In the spirit of the personal touch, dinner began with 'cocktails and canapes' downstairs with the other guests as if we were friends of the family invited over for a special meal. Actually the 'cocktails and canapes' may sound very British but they had a typically Sri Lankan twist in that the cocktail was made with arrack, and the canapes were actually miniature 'patties'.

Following our schmooze with the other guests we were led to the balcony for a candlelit dinner overlooking the twinkling lights of Kandy, dancing on the lake far below. For us, the romance was increased ten-fold due to the fact that the room boy had been assigned to baby-sit our sleeping three-month-old. The quiet was blissful as we indulged in a four-course dinner under the stars. In the garden below, life-sized statues stood like silent sentinels watching over the house and the sense of magic in the air made me feel that they just might go for a stroll around the grounds in the moonlight.

The Folly wouldn't be the Folly of course without Helga. She is a tour de force, and the woman behind the creativity. Referring to herself as 'the bat in the attic' she swoops down during dinner to introduce herself to all of her guests and ensure that she gets to meet everyone who stays in her home.

As we finished off our deliciously creamy homemade ice-cream teamed with honey bananas, a message came from our room that a certain someone was a screaming blue murder, and so we retired for the night.

Breakfast was a real treat, taken at our own leisure as Helga insists it is a luxury every guest must enjoy at her place. A whole tray off fresh fruit, a basket of homemade rolls and toast, lashings of butter and a distinctively punchy marmalade made up a fine feast. Helga herself swears by the 'boozy marmalade' they produce to put a bit of life into her guests first thing in the morning! Once I was feeling relaxed and satisfied.
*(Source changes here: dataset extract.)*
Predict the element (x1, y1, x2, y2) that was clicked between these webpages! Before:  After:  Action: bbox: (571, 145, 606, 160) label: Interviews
I realised that a cooked breakfast was still to come and was presented with another generous spread on a heated plate. In the name of journalism I worked my way through the second half of the feast and literally rolled out the door!

It is very difficult to come to a conclusion about the Folly that everyone can identify with, because it is a place that inspires extreme reactions. Some are charmed by the explosion of creativity and Bohemian atmosphere, while others are immediately appalled and overwhelmed by what they see as over the top and tasteless.
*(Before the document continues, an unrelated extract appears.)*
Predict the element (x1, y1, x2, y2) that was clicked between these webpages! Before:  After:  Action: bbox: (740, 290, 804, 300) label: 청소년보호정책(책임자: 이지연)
One visitor was actually so frightened by the paintings and dripping candle wax that she left quickly, convinced of some link with the occult! Helga believes that her home attracts such as interesting crowd because it consists of people strong enough to absorb its overwhelming nature.

What is clear, though, is that there is no other place like Helga's Folly in Sri Lanka, and maybe in the world. It is a home that documents its past for all to see and share, and through its laid back nature opens a door to the creation of more wonderful memories to be recounted in the future.